Tuesday, May 11, 2010
Pain is good.
Abigail and mama tackling papa.
I've learned a lot in the last few years about pain. You see, there are disorders and diseases that cause a person to not be able to feel pain. And although that seems somewhat appealing sometimes, these people can lose body parts, get horrible infections, and even die because their bodies don't send out the signals to tell them something is wrong. So, you see, pain, although unpleasant, is in our best interest.
But when you are the parent of a little child experiencing pain, it doesn't feel like a good thing. Abigail woke up Sunday from nap crying and telling me her legs hurt...again. I know that this pain means there is something wrong. Her body is crying out to her that things aren't as they should be. And I am thankful that it is giving her, and us, those signals. But I still want to take her pain away.

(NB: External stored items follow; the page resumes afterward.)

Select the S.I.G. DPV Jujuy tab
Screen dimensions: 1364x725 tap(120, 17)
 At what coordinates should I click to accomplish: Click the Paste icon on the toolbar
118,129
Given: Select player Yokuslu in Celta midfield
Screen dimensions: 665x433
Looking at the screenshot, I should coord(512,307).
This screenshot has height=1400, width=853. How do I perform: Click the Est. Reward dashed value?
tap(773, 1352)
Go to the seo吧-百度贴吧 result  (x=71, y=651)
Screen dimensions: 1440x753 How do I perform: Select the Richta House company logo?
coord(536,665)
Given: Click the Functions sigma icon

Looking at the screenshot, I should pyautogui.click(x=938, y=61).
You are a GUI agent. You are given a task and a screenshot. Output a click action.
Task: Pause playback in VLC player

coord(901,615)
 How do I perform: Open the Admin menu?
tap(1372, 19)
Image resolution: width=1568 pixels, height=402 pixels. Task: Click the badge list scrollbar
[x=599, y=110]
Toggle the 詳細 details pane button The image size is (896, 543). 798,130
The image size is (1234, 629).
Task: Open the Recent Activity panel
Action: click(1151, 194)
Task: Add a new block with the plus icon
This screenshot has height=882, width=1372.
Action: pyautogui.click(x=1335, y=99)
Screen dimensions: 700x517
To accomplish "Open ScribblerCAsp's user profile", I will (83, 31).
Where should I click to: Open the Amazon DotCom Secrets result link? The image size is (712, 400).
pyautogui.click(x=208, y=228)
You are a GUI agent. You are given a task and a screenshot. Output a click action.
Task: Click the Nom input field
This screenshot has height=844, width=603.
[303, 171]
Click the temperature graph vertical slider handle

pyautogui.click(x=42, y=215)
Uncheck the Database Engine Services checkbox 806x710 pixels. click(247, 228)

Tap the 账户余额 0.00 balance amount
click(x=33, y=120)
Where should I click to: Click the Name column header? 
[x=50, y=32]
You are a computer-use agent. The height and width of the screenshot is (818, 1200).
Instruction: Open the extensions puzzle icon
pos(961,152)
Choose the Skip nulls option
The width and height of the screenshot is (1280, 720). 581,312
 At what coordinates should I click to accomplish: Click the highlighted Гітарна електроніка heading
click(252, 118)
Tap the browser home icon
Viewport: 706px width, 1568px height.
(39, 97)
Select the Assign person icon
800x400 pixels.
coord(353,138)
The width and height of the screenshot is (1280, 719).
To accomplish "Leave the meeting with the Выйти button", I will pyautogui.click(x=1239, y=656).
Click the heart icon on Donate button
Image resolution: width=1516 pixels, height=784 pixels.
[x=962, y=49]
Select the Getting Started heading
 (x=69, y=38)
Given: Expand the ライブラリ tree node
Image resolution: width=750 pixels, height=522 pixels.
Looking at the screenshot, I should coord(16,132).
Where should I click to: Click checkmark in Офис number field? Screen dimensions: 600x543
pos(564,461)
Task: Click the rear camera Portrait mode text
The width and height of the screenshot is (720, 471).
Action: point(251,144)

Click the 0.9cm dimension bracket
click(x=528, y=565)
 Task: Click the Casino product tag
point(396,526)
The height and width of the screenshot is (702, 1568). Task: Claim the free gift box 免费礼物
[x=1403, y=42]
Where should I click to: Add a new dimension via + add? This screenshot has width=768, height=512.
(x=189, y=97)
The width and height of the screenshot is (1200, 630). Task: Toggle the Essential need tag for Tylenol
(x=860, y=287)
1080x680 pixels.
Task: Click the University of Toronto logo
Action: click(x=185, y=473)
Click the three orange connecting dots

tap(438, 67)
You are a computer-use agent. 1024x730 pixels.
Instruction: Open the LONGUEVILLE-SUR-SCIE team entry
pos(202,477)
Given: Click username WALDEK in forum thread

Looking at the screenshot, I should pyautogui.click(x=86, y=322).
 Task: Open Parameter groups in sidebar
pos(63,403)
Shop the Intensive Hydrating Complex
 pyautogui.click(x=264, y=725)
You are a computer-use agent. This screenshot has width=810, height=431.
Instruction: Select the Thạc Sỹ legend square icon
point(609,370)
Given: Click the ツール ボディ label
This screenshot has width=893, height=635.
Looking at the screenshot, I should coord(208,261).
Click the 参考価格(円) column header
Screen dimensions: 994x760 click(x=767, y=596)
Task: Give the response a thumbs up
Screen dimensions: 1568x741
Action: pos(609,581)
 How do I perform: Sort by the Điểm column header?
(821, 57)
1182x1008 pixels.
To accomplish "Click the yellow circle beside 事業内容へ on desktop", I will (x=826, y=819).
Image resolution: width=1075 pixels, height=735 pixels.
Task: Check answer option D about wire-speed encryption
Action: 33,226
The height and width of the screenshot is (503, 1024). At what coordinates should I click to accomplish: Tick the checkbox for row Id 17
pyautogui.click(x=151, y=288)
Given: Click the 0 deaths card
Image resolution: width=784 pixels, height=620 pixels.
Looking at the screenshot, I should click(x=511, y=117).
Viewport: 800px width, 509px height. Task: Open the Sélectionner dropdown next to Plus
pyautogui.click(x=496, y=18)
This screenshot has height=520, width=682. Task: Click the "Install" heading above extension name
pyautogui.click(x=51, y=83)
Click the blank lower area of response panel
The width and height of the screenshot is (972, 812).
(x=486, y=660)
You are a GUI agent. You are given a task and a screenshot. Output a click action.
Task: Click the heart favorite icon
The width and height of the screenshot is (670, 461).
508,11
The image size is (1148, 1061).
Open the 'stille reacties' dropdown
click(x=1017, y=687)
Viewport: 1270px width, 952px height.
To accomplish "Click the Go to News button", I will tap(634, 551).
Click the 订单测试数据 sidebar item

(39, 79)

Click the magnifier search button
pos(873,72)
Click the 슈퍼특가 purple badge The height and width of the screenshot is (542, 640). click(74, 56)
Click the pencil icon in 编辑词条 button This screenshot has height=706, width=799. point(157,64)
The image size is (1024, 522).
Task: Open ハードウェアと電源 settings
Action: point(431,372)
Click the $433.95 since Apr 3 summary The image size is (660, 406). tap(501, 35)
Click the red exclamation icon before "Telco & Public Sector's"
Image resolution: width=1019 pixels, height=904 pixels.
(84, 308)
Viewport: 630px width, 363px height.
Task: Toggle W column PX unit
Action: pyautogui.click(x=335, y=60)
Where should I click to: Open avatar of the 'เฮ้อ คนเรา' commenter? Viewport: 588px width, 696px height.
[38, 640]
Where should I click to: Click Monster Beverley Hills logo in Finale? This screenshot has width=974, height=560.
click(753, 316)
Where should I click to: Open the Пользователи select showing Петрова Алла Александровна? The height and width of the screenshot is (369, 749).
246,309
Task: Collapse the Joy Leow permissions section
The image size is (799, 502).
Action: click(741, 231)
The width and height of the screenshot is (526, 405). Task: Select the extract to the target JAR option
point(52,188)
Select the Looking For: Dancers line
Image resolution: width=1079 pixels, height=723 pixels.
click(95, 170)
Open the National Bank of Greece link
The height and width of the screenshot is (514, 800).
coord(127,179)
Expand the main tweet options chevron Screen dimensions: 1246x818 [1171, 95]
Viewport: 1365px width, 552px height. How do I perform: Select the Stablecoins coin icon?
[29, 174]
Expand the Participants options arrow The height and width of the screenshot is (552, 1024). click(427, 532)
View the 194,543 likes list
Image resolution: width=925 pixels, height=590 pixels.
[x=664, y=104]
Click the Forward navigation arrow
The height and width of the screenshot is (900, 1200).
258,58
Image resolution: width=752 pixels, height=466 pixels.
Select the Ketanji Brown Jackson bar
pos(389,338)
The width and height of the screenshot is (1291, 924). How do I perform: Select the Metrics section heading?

I spent a few hours out of the house by myself Sunday evening. I just don't know what to do with the emotional pain it causes. I'm certain that this pain I feel is actually good as well. It is an indicator that I love deeply. But it truly feels like too much sometimes. It's a similar ache to the one I had while we were waiting on a baby. Back then though, I knew the ache would be replaced with the joy of a new little life. And it was. The ache now, well I don't know if there is an end here on earth.
As I have spent the last few days in a state of emotional pain, I am reminded of just how good pain is. A long time ago God created the world to be much different than the one we live in. He created it to be perfect. As a result of sin we now live in a world full of pain, sorrow, disease, and death. But God also felt pain with the fallen nature of the world. As a result He sent His son to take our sin and conquer death. If it had not been for the pain God had for His people, and His mercy, there would be no hope. The pain Abigail feels, and the pain I feel would be never ending. Instead I will someday live in perfection again. I will dwell with the angels, and Christ, and feel no more sorrow. My little girl will walk on the streets made of gold and feel no more pain. The tears that come frequently will be wiped away.